My role as a graphic designer on assignment in Colombia is to work with Zen Naturals to help them with the design, branding and social media strategy of their Zue Beauty product line. In the coming weeks, this brand will hit the shelves of Whole Foods’ markets across Mid-Atlantic region in the United States.This is a big deal for this small, Colombian beauty and skincare start-up. If Zue products sell well in the sample market, they will sell the products nationwide. I arrive in Colombia eager to offer my design support, and to learn about Colombian history, culture, food and dance.

The Zue Crew
Zen Natural founder, Gabriel Maya, picks me up from my hotel on my first day in Cali. Since the volunteer assignment is only two weeks long, we head straight to the office to meet the team. The office is located in a seemingly residential neighborhood of Cali, relaxed with tree-lined streets. I am joined by another Farmer-to-Farmer volunteer, Nicole Opie who is going to be working with the Zen Naturals team on their website search engine optimization strategy. For the first day we absorb all we can about the Zue product line and make a plan for the next few weeks of work.

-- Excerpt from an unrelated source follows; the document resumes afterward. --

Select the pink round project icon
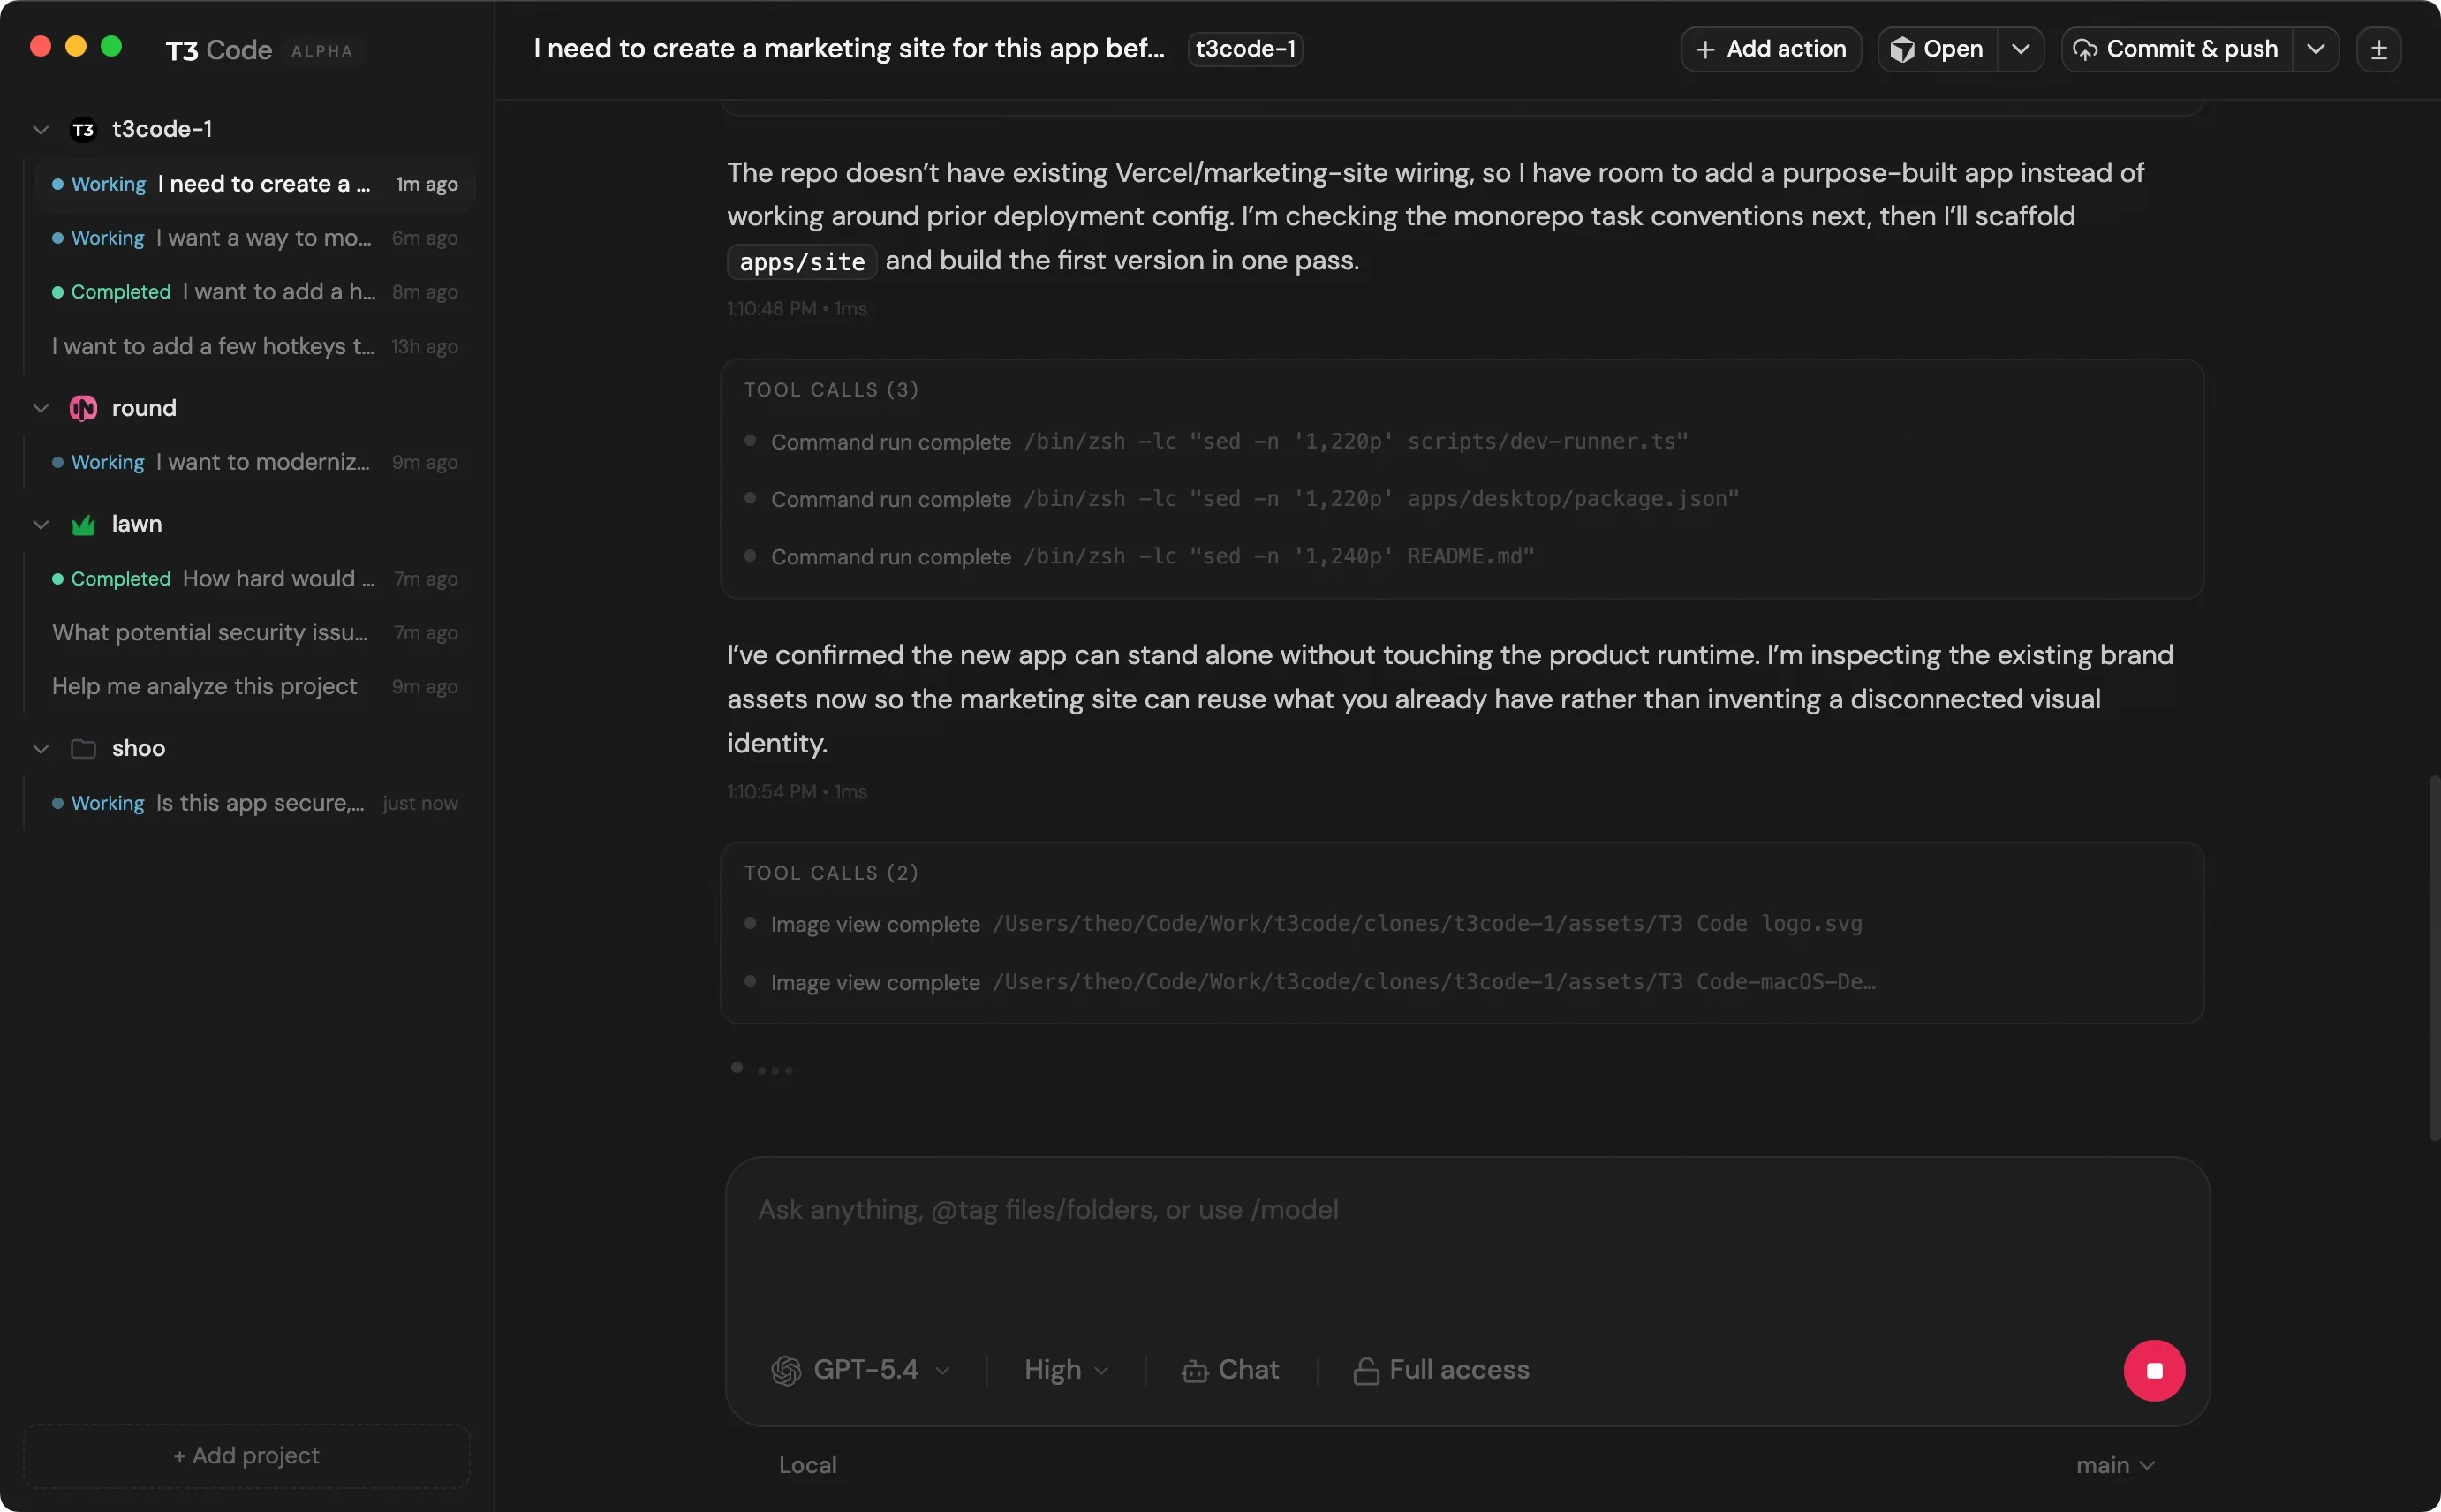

For a start-up, Zue already was way ahead of the game as far as design and branding. They had a professional logo with basic logo guidelines. They had package designs for all their products, printed marketing materials and a basic website. They had an in-house team of two designers (Juan and Sebasti├ín) with strong design and illustration skills. From this strong foundation, we were able to determine what was missing and what needed work. I identified that the website and strategy for social media were the areas which needed the most improvement. The website was successful at telling the story of Zue, and the products and farmers, but lacked a strong home page. The website was inconsistent design-wise with the print marketing materials and the “Give Back” interface needed to be re-designed.

The Zue Brand
My first step was to tackle the “Give Back” section of the website, which needed to be a place where customers who purchased a beauty product would go to enter a code from the packaging. Upon entering the code, the customer would then be able to choose between an animal, environmental or societal cause to have a portion of proceeds benefit. The causes functioned like campaigns, each with tiered goals based on a point system. Within a given period of time, points accumulated as customers entered the codes and when a project reached its goal, the team at Zen Naturals would give back accordingly. This was a rather complicated interface that needed to communicate the success of projects as well as projects in progress. I recommended they use the term “Zue-Gooder” to describe customers who engaged with the brand at this level. And the term could be used as a call to action, “Become a Zue-Gooder!”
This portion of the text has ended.